Theatre: Death and the Maiden
Fred Maynard feels this isn’t quite the play it could be
You can’t put a gun in the hands of Ami Jones for practically an entire play and end up with a boring show. Nevertheless, something is missing from this production of Ariel Dorfman’s 1990 Chilean three-hander, though I’d be hard-pressed to place my finger on it exactly. The text may lie at the heart of my problems – it’s in translation from the Spanish for one thing, and has that certain clunkiness you get when you have a timid translation, the kind where you realise that no one has said anything unusual or fresh. It doesn’t help that the play – in which a married woman (Jones) attempts to convince her husband (Tom Stuchfield) that the doctor (Julian Mack) she’s just bound and gagged is responsible for raping and torturing her during a recent period of dictatorship – wears its themes on its sleeve. People say things like “we’re going to die from so much past” and “you can die from excessive doses of the truth” – it’s great for Part II English students who want nice big questions about tragedy, justice, crime and revenge to write about, but the best dramas for audiences at least tend to talk about their issues by never actually talking about them.

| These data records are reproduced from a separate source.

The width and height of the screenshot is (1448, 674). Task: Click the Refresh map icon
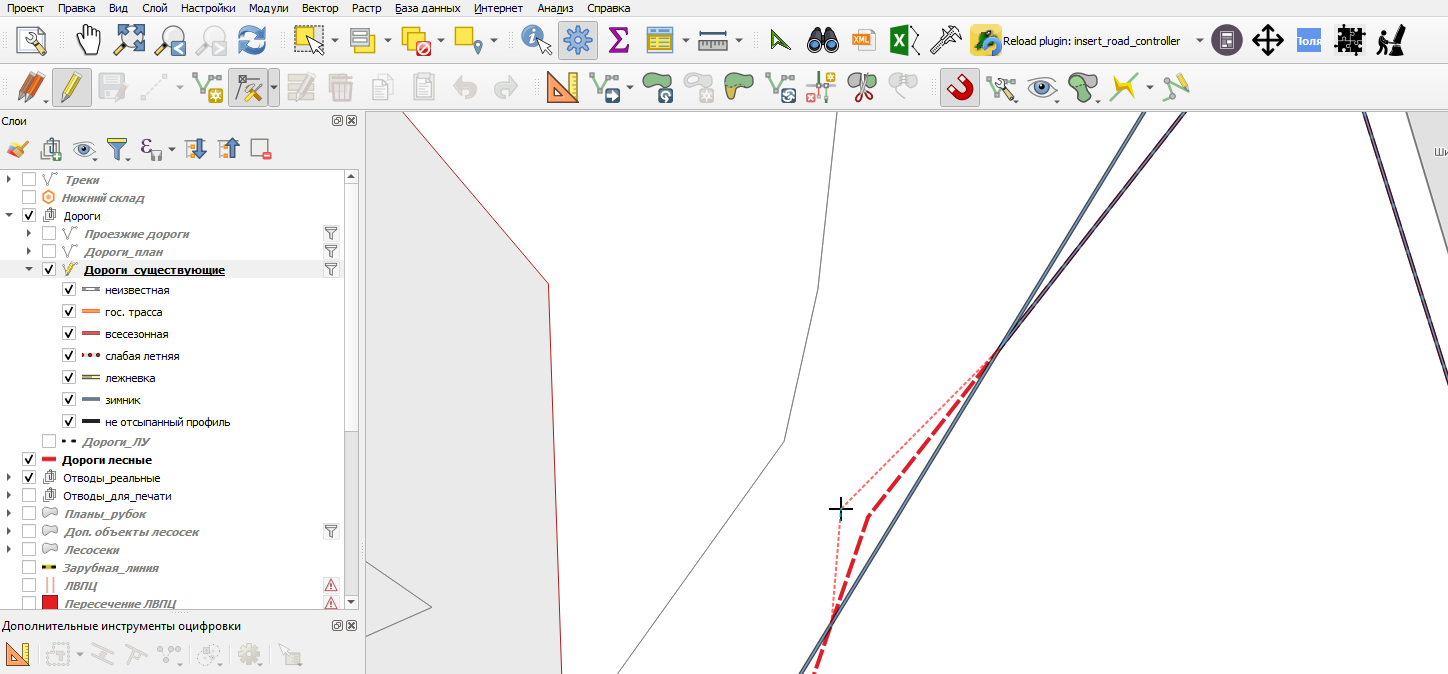(252, 41)
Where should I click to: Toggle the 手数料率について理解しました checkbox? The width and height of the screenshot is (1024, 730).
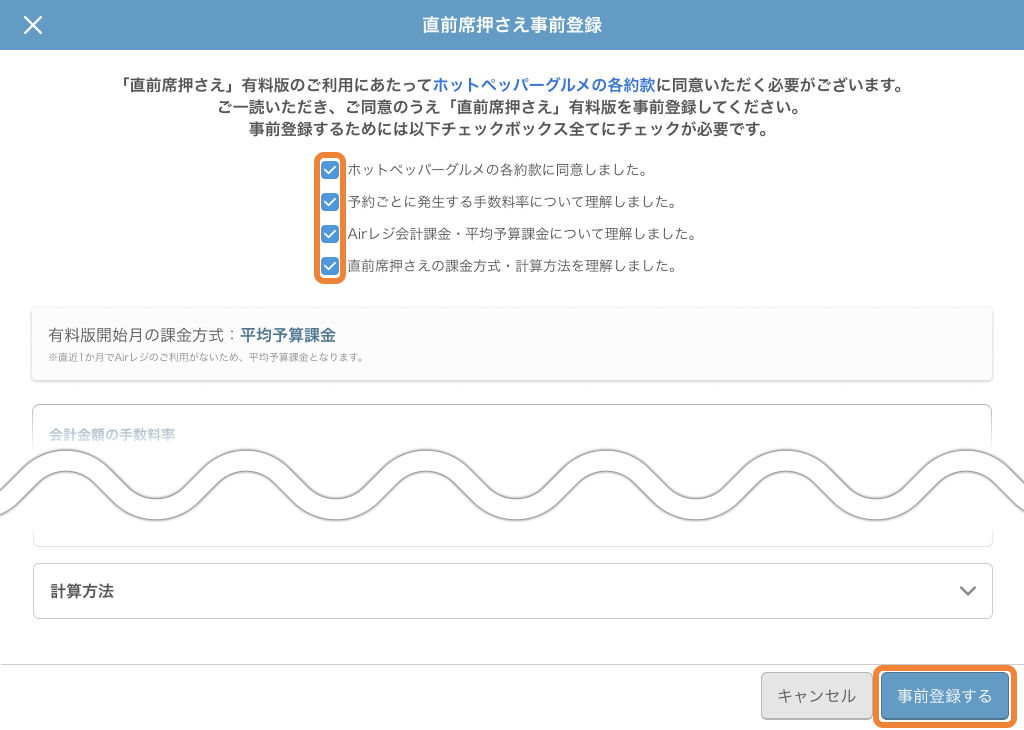[x=328, y=201]
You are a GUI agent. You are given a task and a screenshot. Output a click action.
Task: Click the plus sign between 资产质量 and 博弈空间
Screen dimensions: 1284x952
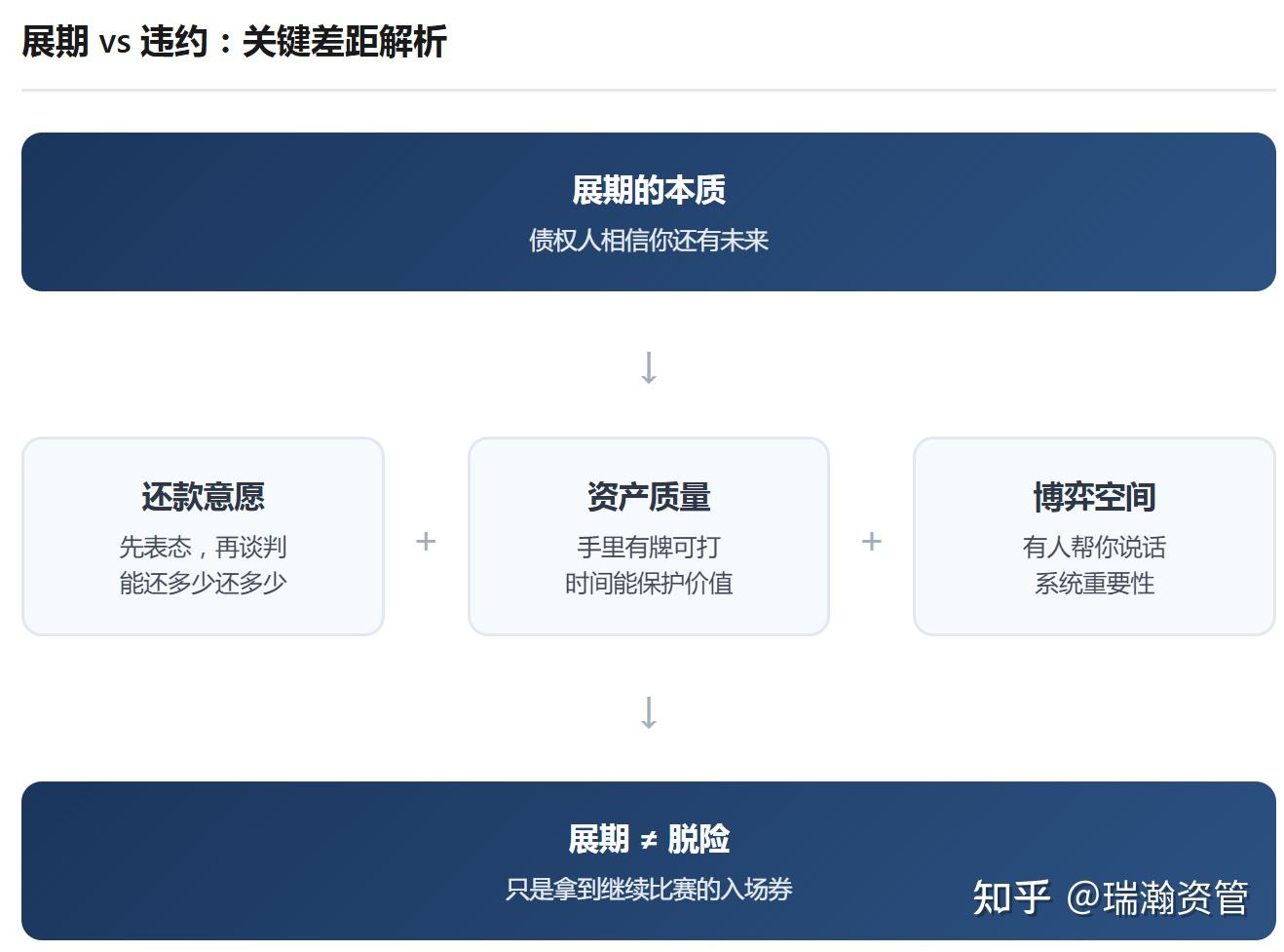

The cast is a good one, but it lacks the intensity and fluency required of the material it deals with. Stuchfield as the lawyer husband I really liked. His over-sized glasses and beta-male demeanour hid a believably decent man with more control than he at first appears. Jones is frighteningly intimate with her captive, twirling a seemingly over-sized gun in her diminutive hands in a lovely display of sudden unchecked power for someone used to being the victim. Mack takes it all stubbornly, though I wished his characterisation had been more fleshed out in one direction or the other – the ambiguity surrounding him becomes too much a lacuna. Unfortunately they don’t cohere together as a cast with the chemistry and vim that such a horrifying subject would surely engender in these people – possibly it is simply a text that requires a certain degree of maturity from its actors to convince. They are also bogged down by long, dark scene changes, superfluous sound effects and awkward staging, though I liked watching the sheer difficulty and time taken to properly bind and gag an unconscious man to a chair.

It is still a solidly thought-provoking play, with a keen sense of loss and tragedy, and worth your time if the cast relaxes into the intensity a bit more. But it isn’t quite the play it could be, or the themes of 20thcentury tyranny, brutalisation and retribution deserve.